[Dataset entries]
---+---

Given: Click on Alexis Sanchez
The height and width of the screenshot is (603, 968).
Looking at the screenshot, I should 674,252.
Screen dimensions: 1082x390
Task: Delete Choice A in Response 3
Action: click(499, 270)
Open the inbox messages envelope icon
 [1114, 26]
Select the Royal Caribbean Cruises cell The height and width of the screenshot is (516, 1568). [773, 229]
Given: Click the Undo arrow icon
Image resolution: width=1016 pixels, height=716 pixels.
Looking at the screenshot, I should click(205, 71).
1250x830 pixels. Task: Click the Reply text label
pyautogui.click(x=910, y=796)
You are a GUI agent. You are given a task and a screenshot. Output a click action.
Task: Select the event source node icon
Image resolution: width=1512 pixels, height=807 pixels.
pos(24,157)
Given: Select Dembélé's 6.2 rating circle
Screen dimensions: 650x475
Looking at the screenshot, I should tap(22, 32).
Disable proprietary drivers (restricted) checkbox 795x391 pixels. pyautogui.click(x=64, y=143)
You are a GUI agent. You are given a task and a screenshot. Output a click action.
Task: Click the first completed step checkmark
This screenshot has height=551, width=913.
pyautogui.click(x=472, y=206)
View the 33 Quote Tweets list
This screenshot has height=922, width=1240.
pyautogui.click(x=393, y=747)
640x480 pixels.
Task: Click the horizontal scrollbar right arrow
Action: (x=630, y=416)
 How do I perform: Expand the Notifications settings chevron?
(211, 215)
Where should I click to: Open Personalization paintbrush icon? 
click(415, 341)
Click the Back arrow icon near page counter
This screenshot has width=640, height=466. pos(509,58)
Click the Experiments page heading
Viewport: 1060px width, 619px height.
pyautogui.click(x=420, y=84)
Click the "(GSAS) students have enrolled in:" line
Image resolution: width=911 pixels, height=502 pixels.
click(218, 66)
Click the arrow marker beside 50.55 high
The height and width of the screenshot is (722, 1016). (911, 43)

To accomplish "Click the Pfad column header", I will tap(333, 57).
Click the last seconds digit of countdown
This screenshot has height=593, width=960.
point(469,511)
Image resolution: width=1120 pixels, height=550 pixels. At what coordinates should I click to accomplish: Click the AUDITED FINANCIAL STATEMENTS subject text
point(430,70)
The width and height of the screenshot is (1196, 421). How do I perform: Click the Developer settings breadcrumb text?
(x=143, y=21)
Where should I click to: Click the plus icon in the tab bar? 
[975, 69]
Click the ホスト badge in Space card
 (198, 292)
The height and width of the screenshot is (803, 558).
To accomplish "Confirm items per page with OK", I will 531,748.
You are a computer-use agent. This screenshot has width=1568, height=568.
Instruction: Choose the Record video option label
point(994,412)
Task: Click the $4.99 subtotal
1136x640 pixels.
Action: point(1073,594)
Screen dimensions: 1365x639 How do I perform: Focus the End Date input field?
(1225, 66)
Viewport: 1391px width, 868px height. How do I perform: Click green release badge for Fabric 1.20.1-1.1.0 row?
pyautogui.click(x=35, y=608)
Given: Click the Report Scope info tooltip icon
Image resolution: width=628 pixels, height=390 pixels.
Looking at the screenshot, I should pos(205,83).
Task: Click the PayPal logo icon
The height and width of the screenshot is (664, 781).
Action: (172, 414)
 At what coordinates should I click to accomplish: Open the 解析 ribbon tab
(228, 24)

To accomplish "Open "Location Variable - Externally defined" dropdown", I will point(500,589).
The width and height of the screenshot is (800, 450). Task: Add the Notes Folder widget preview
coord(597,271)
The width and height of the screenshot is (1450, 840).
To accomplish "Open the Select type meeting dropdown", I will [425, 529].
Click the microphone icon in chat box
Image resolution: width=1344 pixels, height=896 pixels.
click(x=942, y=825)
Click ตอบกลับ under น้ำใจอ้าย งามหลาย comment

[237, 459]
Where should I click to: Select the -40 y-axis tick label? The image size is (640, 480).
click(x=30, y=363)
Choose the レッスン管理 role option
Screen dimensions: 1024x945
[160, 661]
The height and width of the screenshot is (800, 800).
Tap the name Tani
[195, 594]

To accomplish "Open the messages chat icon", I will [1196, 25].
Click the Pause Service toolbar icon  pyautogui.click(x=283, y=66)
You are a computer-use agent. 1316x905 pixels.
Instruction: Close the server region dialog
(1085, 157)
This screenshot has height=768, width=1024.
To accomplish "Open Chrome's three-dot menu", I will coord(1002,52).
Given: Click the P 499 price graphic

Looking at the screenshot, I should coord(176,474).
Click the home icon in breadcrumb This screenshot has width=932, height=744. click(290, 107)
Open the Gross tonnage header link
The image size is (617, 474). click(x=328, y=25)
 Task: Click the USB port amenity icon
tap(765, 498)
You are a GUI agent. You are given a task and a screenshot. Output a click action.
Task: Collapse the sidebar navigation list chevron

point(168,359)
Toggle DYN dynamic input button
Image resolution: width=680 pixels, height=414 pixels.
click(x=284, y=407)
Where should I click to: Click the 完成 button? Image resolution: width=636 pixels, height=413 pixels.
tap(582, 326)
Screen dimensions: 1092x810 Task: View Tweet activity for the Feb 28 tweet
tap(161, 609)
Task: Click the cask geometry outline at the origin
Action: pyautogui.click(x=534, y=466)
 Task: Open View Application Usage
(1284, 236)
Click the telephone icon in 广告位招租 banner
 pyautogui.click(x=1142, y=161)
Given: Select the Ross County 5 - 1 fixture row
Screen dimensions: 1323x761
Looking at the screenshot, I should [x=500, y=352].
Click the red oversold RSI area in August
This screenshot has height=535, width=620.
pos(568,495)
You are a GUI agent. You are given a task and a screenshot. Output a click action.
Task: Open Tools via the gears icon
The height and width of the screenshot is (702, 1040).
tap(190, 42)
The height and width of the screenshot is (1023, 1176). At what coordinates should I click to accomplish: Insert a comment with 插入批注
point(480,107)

---+---

• EXERCISE PROMPT
Looking at the records above, return exactly the lines from the line with "Image resolution: width=628" to the line with "This screenshot has height=768, width=1024.", both ends included.

• EXPECTED OUTPUT
Image resolution: width=628 pixels, height=390 pixels.
Looking at the screenshot, I should pos(205,83).
Task: Click the PayPal logo icon
The height and width of the screenshot is (664, 781).
Action: (172, 414)
 At what coordinates should I click to accomplish: Open the 解析 ribbon tab
(228, 24)

To accomplish "Open "Location Variable - Externally defined" dropdown", I will point(500,589).
The width and height of the screenshot is (800, 450). Task: Add the Notes Folder widget preview
coord(597,271)
The width and height of the screenshot is (1450, 840).
To accomplish "Open the Select type meeting dropdown", I will [425, 529].
Click the microphone icon in chat box
Image resolution: width=1344 pixels, height=896 pixels.
click(x=942, y=825)
Click ตอบกลับ under น้ำใจอ้าย งามหลาย comment

[237, 459]
Where should I click to: Select the -40 y-axis tick label? The image size is (640, 480).
click(x=30, y=363)
Choose the レッスン管理 role option
Screen dimensions: 1024x945
[160, 661]
The height and width of the screenshot is (800, 800).
Tap the name Tani
[195, 594]

To accomplish "Open the messages chat icon", I will [1196, 25].
Click the Pause Service toolbar icon  pyautogui.click(x=283, y=66)
You are a computer-use agent. 1316x905 pixels.
Instruction: Close the server region dialog
(1085, 157)
This screenshot has height=768, width=1024.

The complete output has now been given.